Re: 答复: Reading data before peered to improve performance

Gregory Farnum <gfarnum@xxxxxxxxxx> · Mon, 2 Apr 2018 11:02:41 -0700

On Mon, Mar 19, 2018 at 5:26 AM, xsong682@xxxxxxxx <xsong682@xxxxxxxx> wrote:
> Thanks for your reply.
>
> I think there are 2 scenarios:
> 1. Peering for non-Primary OSD down
> for example,  PG [1, 3, 5] -> [1, 3, 6], osd 1 is always the primary OSD, and the data should be correct except data corruption, and we can read data directly from 1 before peered.
> I think we can check  "primay of last interval == primay of current interval", if equal, the primay haven't get changed, and we run into this scenario. Calcuation last interval and current
> interval is much fast than peering, so we can first calc them then compare them.

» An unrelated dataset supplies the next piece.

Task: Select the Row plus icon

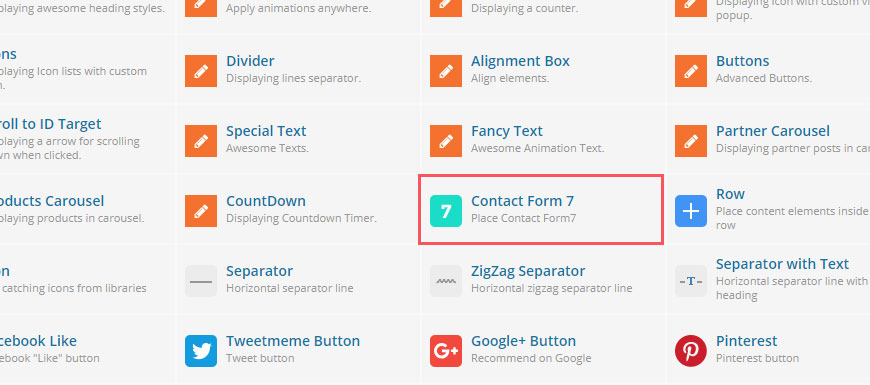Action: click(691, 211)
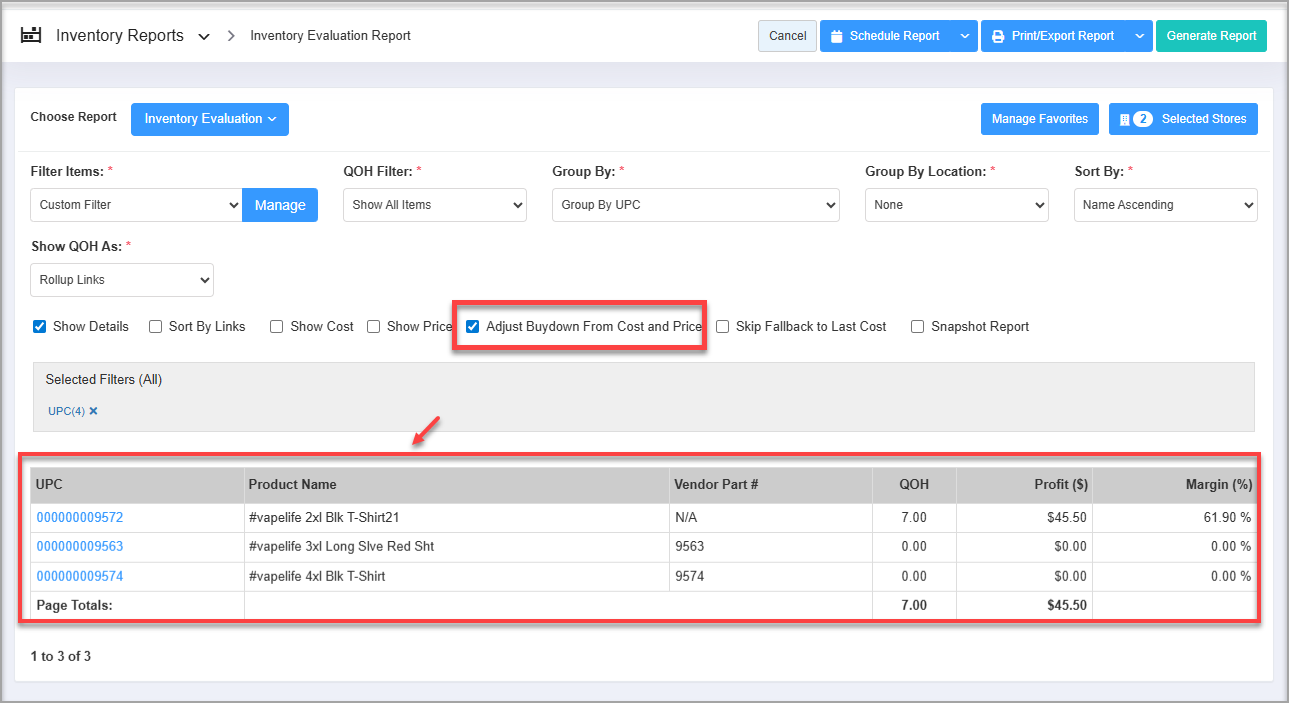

If you try and draw out how to do this detection, I think you'll
realize that identifying if the primary OSD has changed (from only
that primary's local state) is exactly as difficult as peering when
you lose the primary OSD.

That is
Given a cluster of 5 nodes, a PG "pg" with acting OSDs 1,2,3, and a
starting osdmap epoch 42; how does osd 1 differentiate between the
global states
1) osdmap 43 has been issued marking down osd 3, and
2) immediately afterwards, osdmap 44 was issued marking down osd 1?

The only way it can do that is by contacting osd.2 and making sure
that it forms an acting set in which all osds agree "1 and 2 are
acting from epoch 43". And that's exactly what peering does.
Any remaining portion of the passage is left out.